Ron Biscardi, CEO OF iConnections meanwhile reflected on the allocators’ stance, the types of strategies they are looking for and the types of managers they are willing to meet with. He suggested industry participants have overcome the “awkwardness” of video conferencing, adding the fundraising process have been reshaped by digital networking. He pointed to a new hybrid relationship-building process between managers and investors, with initial conversations taking place on Zoom before moving to the face-to-face sphere, which he believes “will always be a big part of this industry.” 

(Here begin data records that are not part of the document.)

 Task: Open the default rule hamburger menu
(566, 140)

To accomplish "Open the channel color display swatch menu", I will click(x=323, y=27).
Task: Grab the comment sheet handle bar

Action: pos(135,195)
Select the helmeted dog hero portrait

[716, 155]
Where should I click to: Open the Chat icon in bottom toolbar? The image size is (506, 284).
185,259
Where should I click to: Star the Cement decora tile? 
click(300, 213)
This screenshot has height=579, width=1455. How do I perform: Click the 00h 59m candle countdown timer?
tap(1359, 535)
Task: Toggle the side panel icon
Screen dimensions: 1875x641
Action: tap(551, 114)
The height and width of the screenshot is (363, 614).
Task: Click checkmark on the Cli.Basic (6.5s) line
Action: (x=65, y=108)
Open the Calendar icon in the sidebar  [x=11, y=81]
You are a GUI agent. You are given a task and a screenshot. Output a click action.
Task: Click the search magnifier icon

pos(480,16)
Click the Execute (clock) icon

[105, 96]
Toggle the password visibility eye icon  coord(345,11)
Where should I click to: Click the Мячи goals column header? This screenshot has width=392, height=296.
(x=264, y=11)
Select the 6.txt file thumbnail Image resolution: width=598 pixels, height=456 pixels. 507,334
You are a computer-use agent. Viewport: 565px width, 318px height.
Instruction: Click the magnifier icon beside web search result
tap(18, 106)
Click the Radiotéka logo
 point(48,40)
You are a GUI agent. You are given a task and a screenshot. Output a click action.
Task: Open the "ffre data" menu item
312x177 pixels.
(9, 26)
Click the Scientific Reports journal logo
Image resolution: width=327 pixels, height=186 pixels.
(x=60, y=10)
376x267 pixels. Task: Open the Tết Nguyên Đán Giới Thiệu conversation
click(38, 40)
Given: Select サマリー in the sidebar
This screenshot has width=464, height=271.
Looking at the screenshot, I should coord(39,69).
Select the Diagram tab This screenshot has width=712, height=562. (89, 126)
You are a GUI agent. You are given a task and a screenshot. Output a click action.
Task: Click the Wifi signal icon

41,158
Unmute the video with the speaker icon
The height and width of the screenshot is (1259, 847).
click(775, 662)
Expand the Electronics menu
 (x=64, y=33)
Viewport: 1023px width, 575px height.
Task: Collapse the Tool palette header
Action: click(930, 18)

“We formed iConnections just over a year ago and it was formed with the intention to provide a connectivity solution to the alternative investment industry as a result of covid,” Biscardi explained. “The core focus is really facilitating the discovery process and then the meeting process especially that initial meeting process for allocators and managers.” 

Panel moderator Alison Graham, chief investment officer, Voltan Capital Management, explored some of the creative techniques and solutions available to managers in identifying and connecting with allocators. The session also heard how emerging managers now must think carefully about how their investment strategy and trading approach relates to the liquidity and structure they can offer to investors, and how it will slot into the latter’s overall portfolio. 

Jim Neumann, partner and chief investment officer at hedge fund advisory Sussex Partners, spoke of the importance of more effectively targeting potential investors. 

“Know your client – ie your allocator – and know what they’re up to, and you can then come with a targeted offering. That is much more likely to get a response,” Neumann told the panel. “Around 15 years ago, some of the prime brokers started to wake up to the message that you have to target clients, just like you do from a trading desk, or from a sales and trading desk. That was a refreshing change that is now permeating the market.”